Now, pay attention here.

The differences are subtle but also extremely important to know. Failure to get these right will cost you in an exam, a negotiation or maybe even in terms of professional reputation. English speakers are expected to know the differences between these words and to use them correctly.


We’re” is used as a contraction of “we are”. It is a lot easier to use the shortened form rather than writing out the full form over and over again. It is also more natural to speak using the contracted form and you will often see native speakers speaking in this fashion.

Here are some examples of when you would see “we’re”:

“I am glad that we’re finally speaking again.”

“She wanted to check that we’re doing okay.”

We’re going on holiday this summer.”


Where” is used to discuss the location of something.
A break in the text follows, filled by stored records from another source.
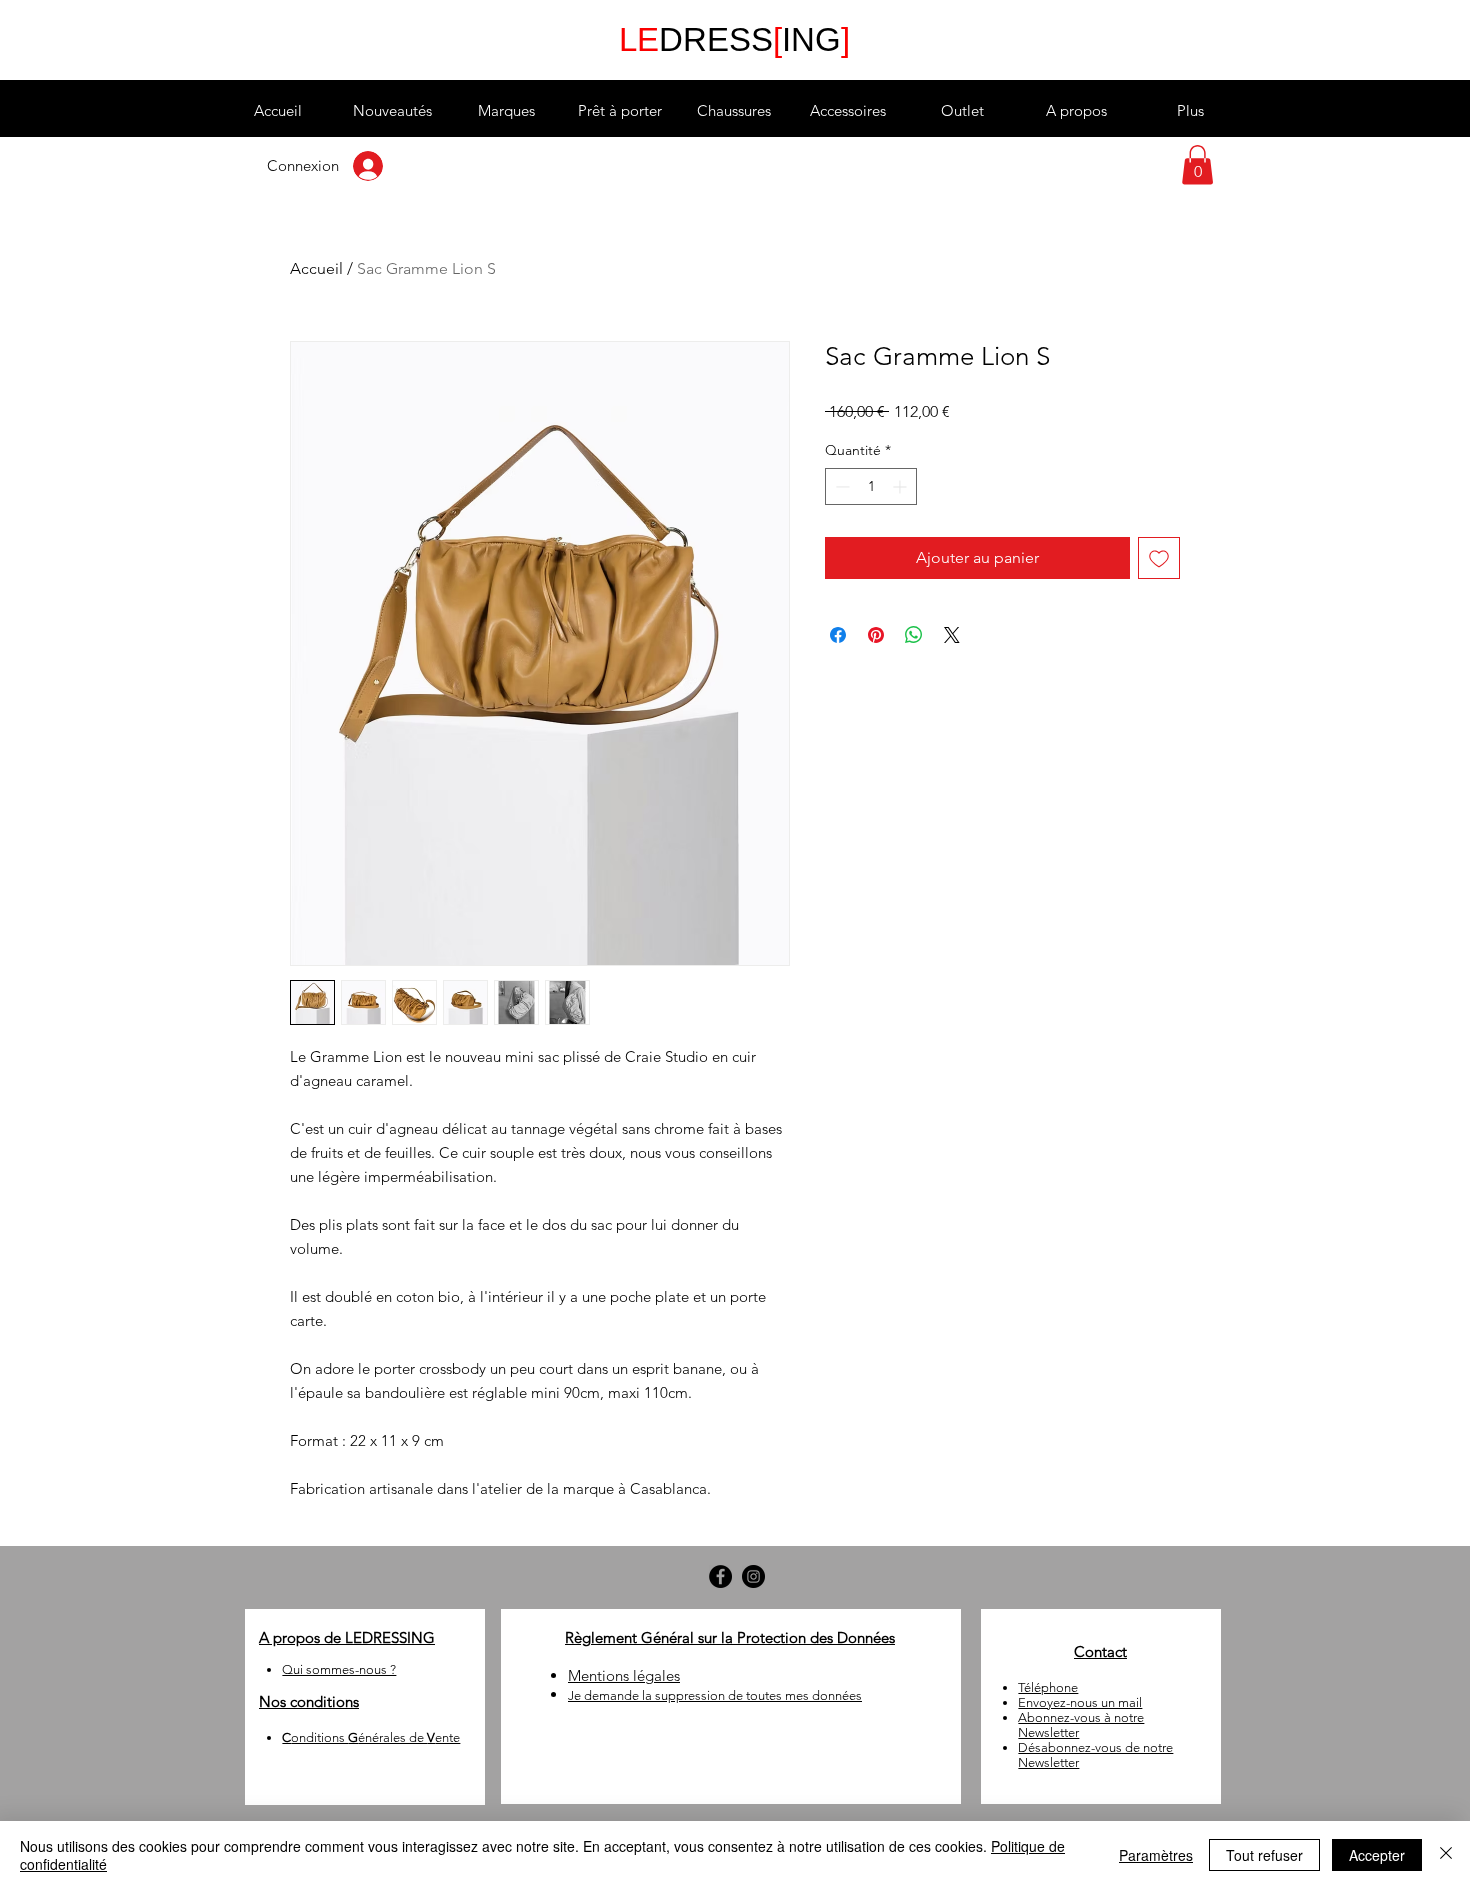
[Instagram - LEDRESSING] (753, 1576)
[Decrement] (840, 486)
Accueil (316, 268)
More often than not, you would use it to ask a question about where something is or you would use it in a sentence discussing location.

Here are some examples:

Where are we going tomorrow?”

“It’s over there where the library was built.”

Where do you like to eat?


“Were” is used to talk in the past tense.

You can use “were” as a second person singular, a second person plural or even in the subjunctive form of “to be”.

Here are some examples:

Second person singular: “You were going to the bank yesterday.”
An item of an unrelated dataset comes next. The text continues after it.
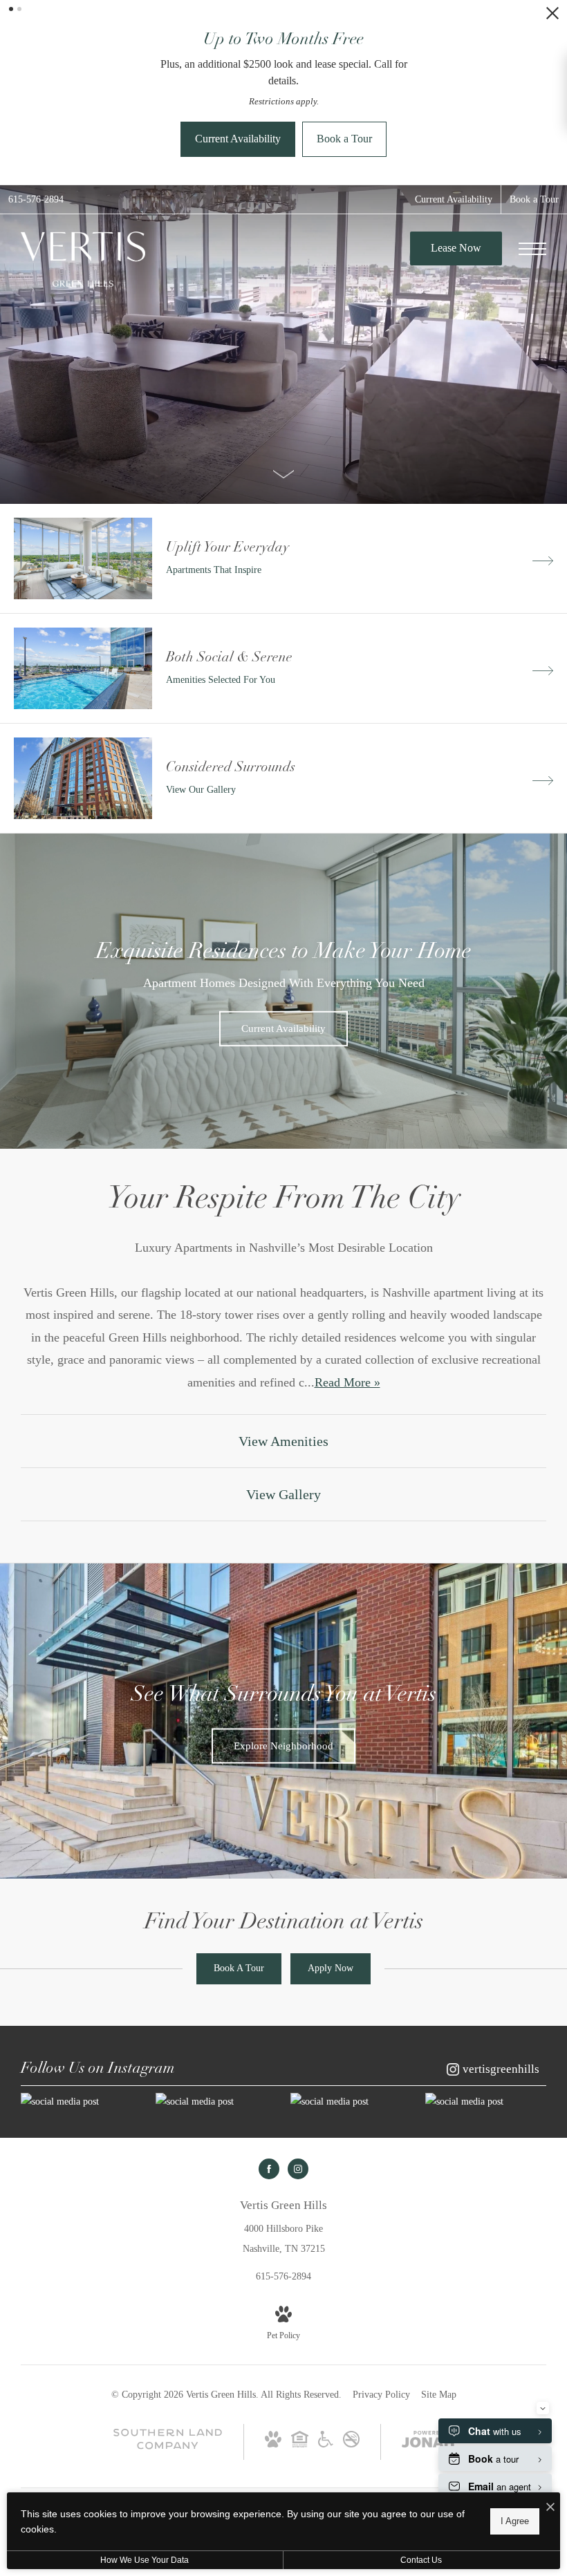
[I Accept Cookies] (550, 2508)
Second person plural: “They were at the park.”

Subjunctive: “If it were cheaper, I would’ve bought it.”

It is easy to see from each of these words that they are extremely different. Thus, it is important to make sure you are using the correct word for the correct situation.

Arguably, the most important factor comes down to the different definitions but if you are ever in doubt, you can pronounce the words out loud.

The words all have completely different sounds.

In a way, this can make it even easier to separate them when writing. Try to read your writing aloud after the sentence is complete and check if you are conveying the correct message.

As stated in the introduction, the similar spelling of the words can be enough to mix anybody up. Native speakers regularly write these with mistakes in the heat of the moment. The important part is checking over anything and everything that you write, particularly as an English learner.

So, go away and practice these regularly. You should be working on perfecting your English wherever possible.

To practice, take the three words and put them into sentences. Each time you get the usage correct, you can move on to a different situation with different context. This type of exercise will ensure that you feel comfortable in any possible encounter.